- [Task item] Transcribe the listing below verbatim, omitting pictures.

- [Data listing]
+ + + + +
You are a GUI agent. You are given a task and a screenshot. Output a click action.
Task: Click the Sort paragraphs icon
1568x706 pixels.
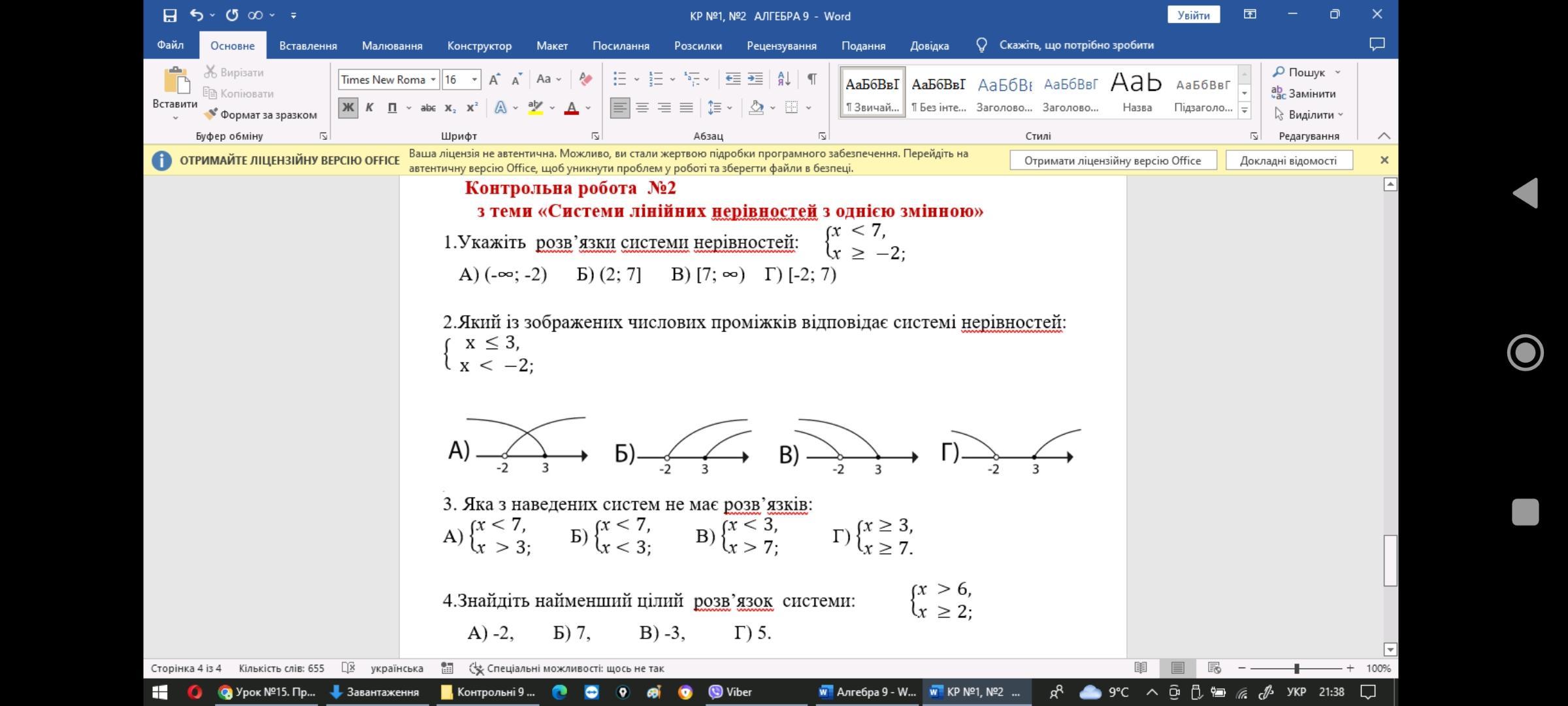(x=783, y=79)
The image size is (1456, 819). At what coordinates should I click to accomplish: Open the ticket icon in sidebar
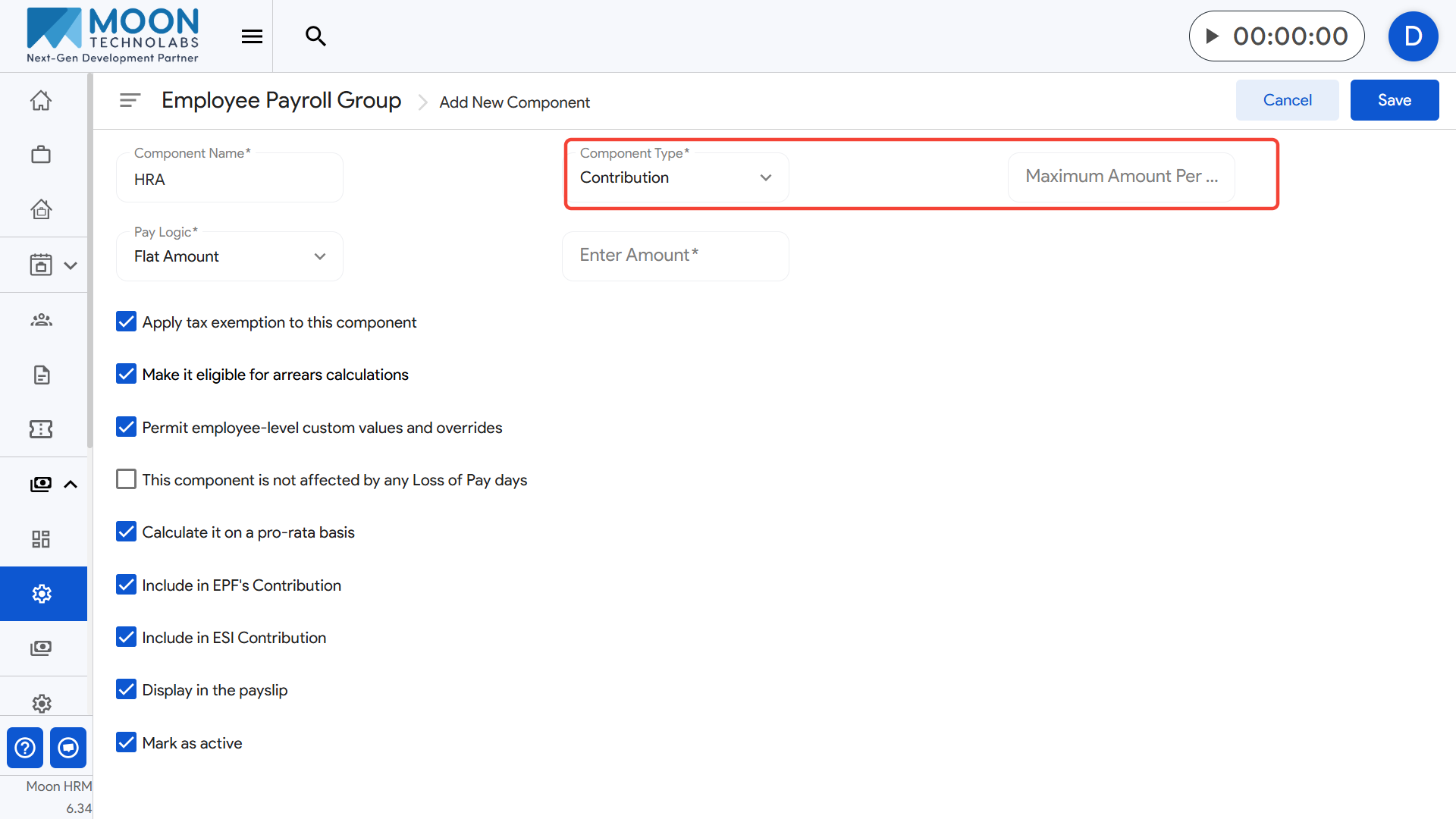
+ + + + +
- [The answer]
You are a GUI agent. You are given a task and a screenshot. Output a click action.
Task: Click the Sort paragraphs icon
1568x706 pixels.
(x=783, y=79)
The image size is (1456, 819). At what coordinates should I click to accomplish: Open the ticket icon in sidebar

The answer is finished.